TEXT SHOWN:
Browser Automation

Overview

WhizoAI’s browser automation features allow you to scrape JavaScript-heavy websites, SPAs (Single Page Applications), and dynamic content that requires user interaction or waiting for elements to load.

Supported Engines

Playwright

Recommended for most use cases

Fast and reliable
Chrome, Firefox, WebKit support
Excellent for modern SPAs

Puppeteer

Chrome-specific automation

Stable Chrome automation
Good for Chrome-specific features
Wide community support

JavaScript Rendering

Enable JavaScript Rendering

result = client.scrape(
    url="https://spa-example.com",
    options={
        "javascript": True,  # Enable JS rendering
        "engine": "playwright",
        "waitTime": 5  # Wait 5 seconds for JS to execute
    }
)

Wait for Specific Elements

Wait for dynamic content to load:

result = client.scrape(
    url="https://example.com",
    options={
        "javascript": True,
        "waitFor": {
            "selector": ".product-price",  # Wait for this element
            "timeout": 10000  # Max wait time (10 seconds)
        }
    }
)

REQUIRED WORK: Reproduce the part of the browser automation page between "WhizoAI’s browser automation" and "elements to load.", inclusive.

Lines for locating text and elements
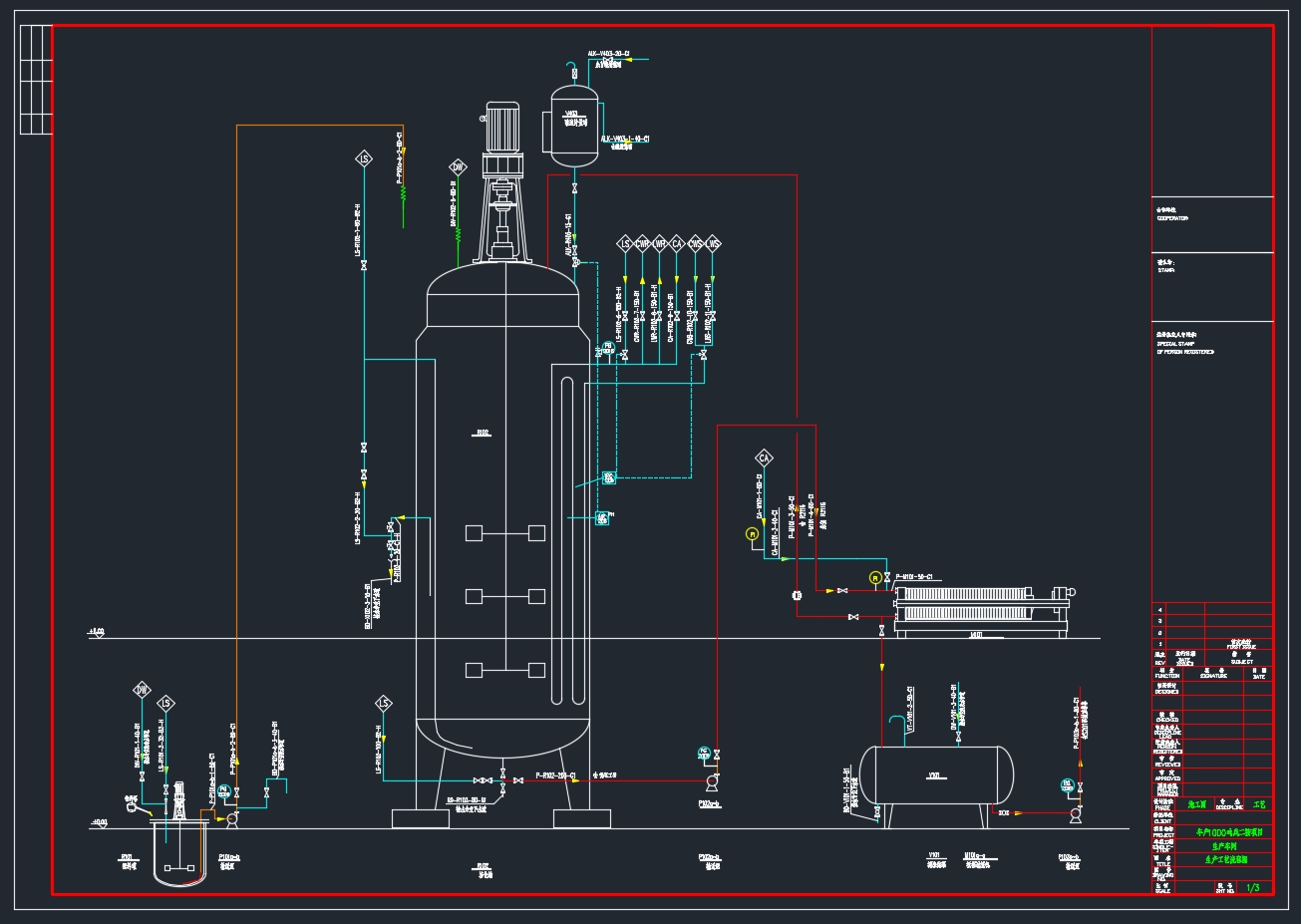Select the revision grid in the top-left corner
1301x924 pixels.
[x=35, y=80]
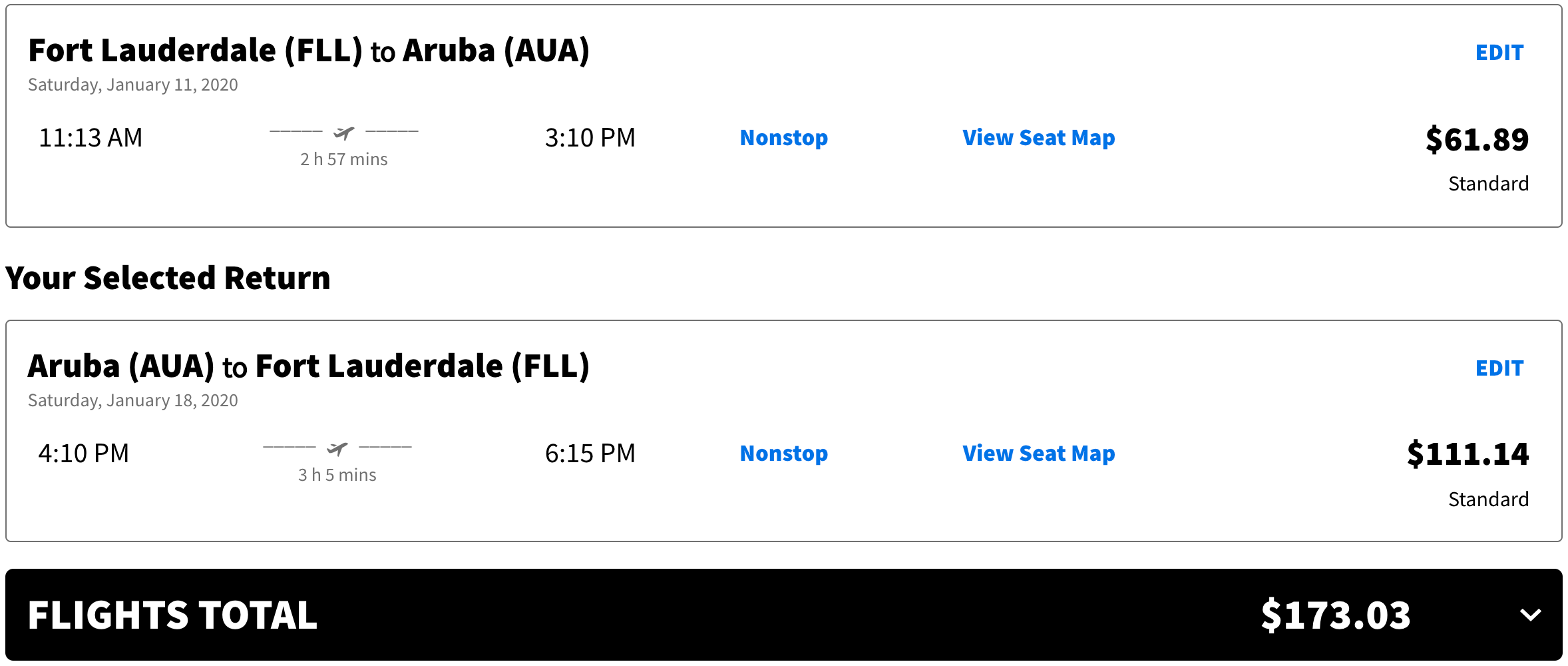Image resolution: width=1568 pixels, height=666 pixels.
Task: Click Standard label under $111.14
Action: click(1488, 500)
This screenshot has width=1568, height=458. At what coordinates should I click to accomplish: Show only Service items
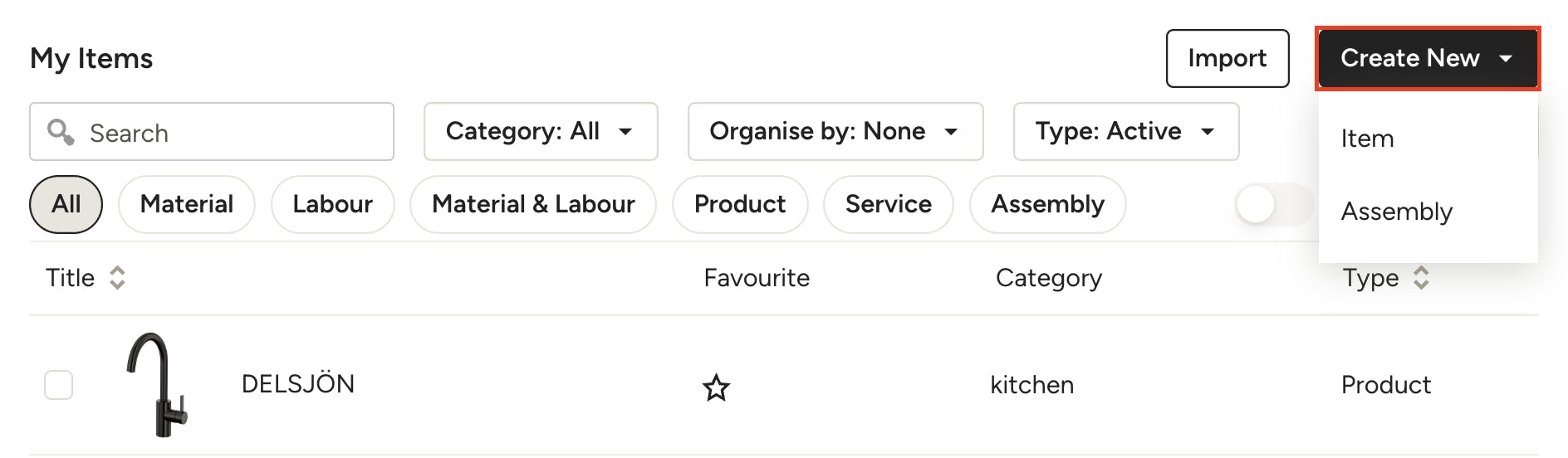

SOLUTION:
WhizoAI’s browser automation features allow you to scrape JavaScript-heavy websites, SPAs (Single Page Applications), and dynamic content that requires user interaction or waiting for elements to load.